Beyond the technical responsibility, there is emotional weight in being perceived as a trusted source during moments of crisis. “People often come to this information while scared or vulnerable,” Vinckier said. “My role isn’t just to inform, but to do so ethically and responsibly.” 

Politics and extremism have infiltrated every aspect of our world, including what we typically consider lifestyle categories. When beauty, travel, and shopping creators are pulled into the same cycle, social media feeds can begin to feel like emotional whiplash, shifting from lighthearted content to graphic footage of violence and protest in the same scroll. Some consumers call for creators to take a stand. Others feel overwhelmed by the collision of crisis, commentary, and consumer content.
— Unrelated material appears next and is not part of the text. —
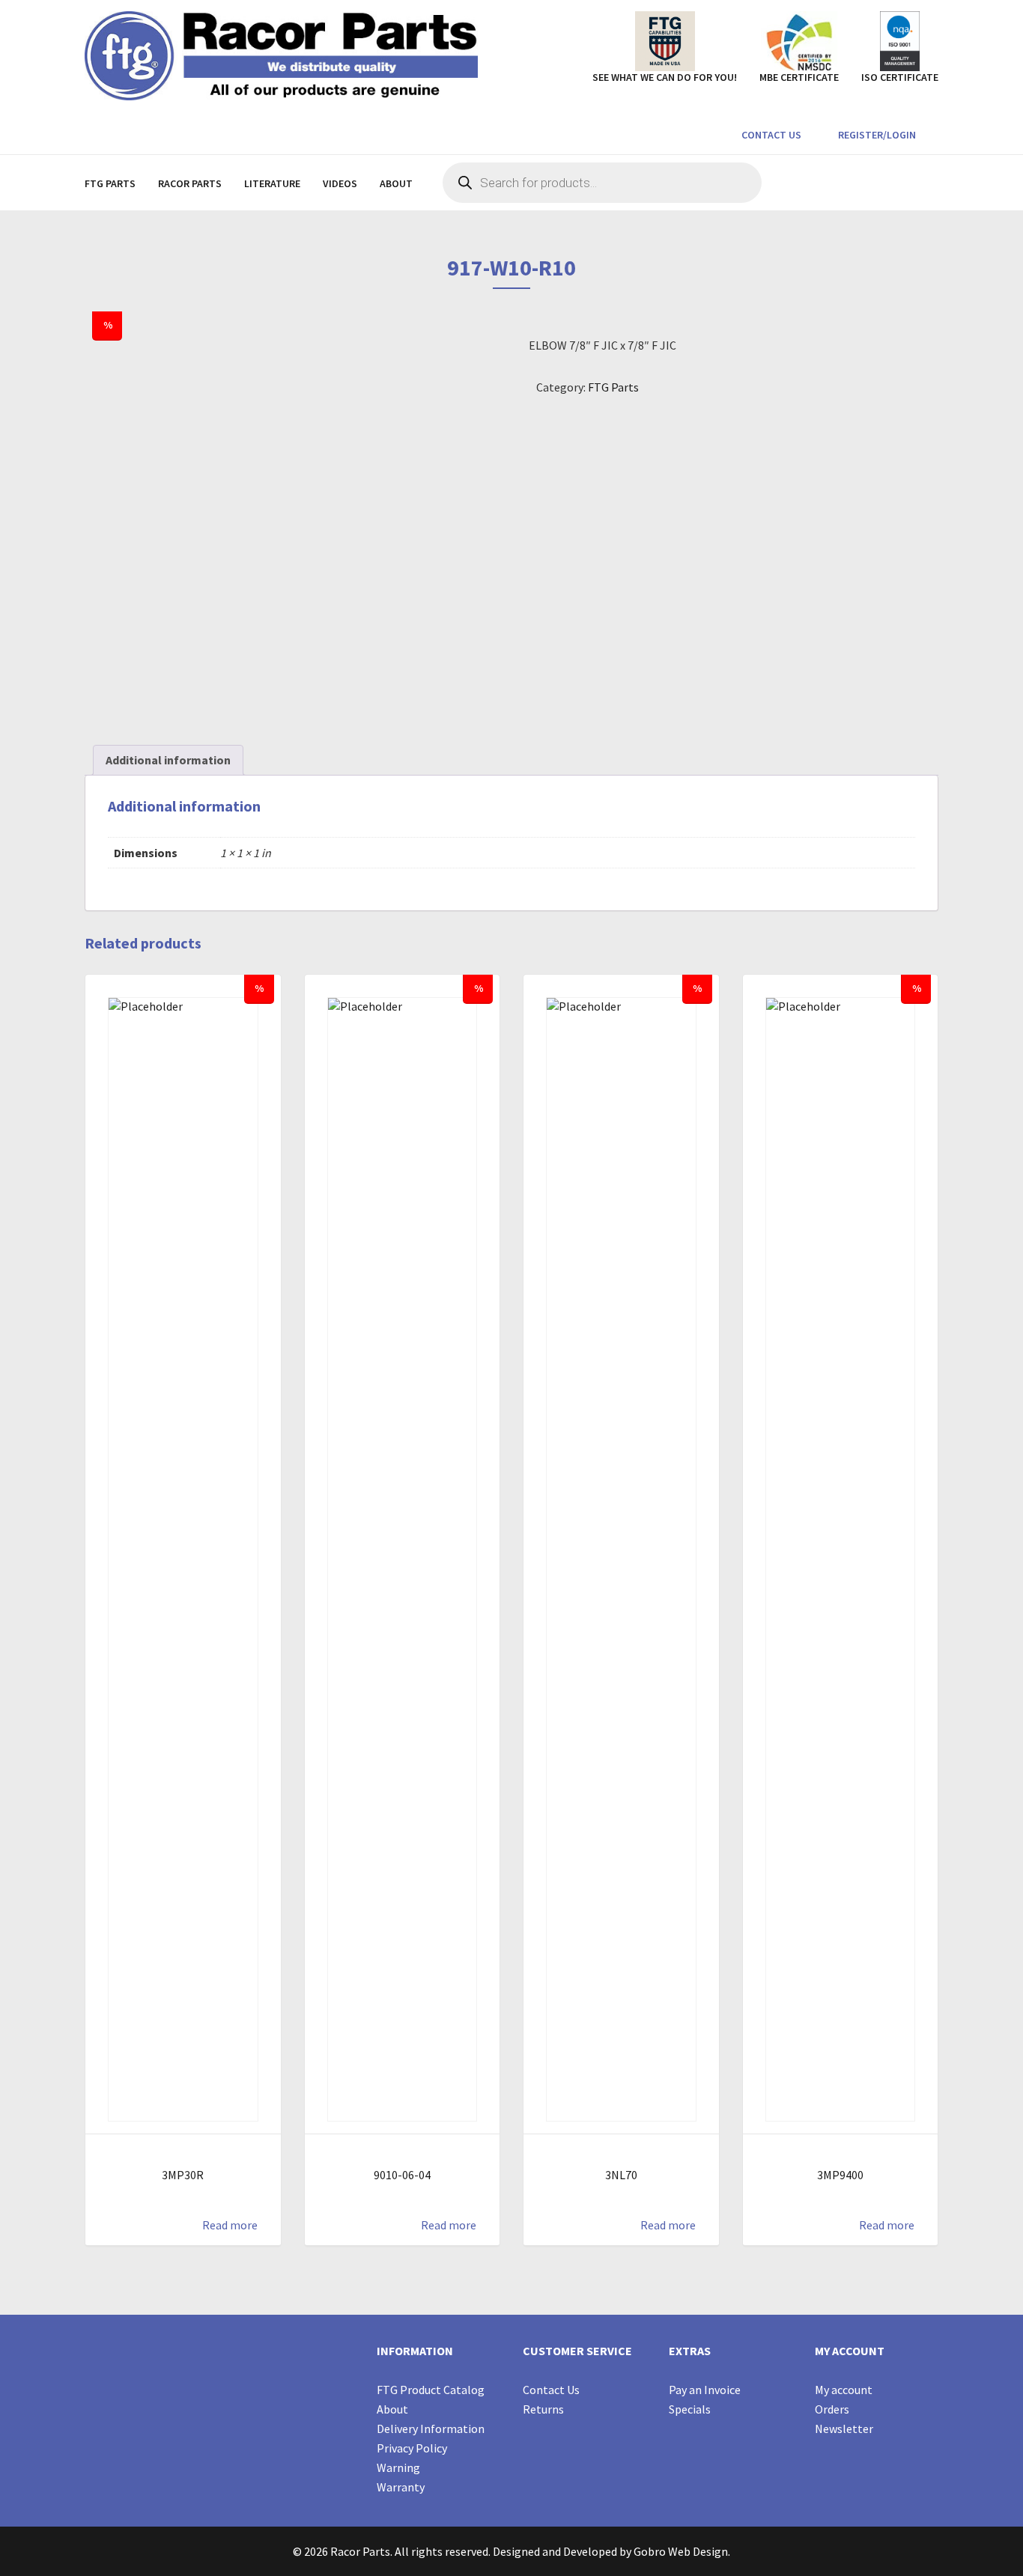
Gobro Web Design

For Mishka G., a student at Baruch College with family in Ukraine, that tension has made social media emotionally draining. “It feels very overwhelming to be online because there is so much happening all the time,” she said. “My family is from Ukraine, so every news update feels personal.”

In response, many creators have had to build their own support systems and boundaries. While they cannot fully disconnect, they often learn to compartmentalize, choosing to speak honestly with their communities about mental health, and at times, choosing to pause rather than immediately chase the next headline. Rest, for many, has become a form of resistance.

At the pace of the modern news cycle, it is impossible for creators to advocate for every cause they care about. Perhaps audiences should expect less immediacy, and instead begin to acknowledge the emotional labor, and the real sacrifice, behind information-based creation.

Information-based creators are not robots. They have emotions, responsibilities, and limits. They often exist in a space that is highly visible to both audiences and advertisers, yet largely unsupported by institutional structures. Their credibility does not come from traditional credentials or claims of neutrality, but from lived context and the trust they build with their communities. Telling the truth while living inside it has become one of the most demanding forms of digital labor today.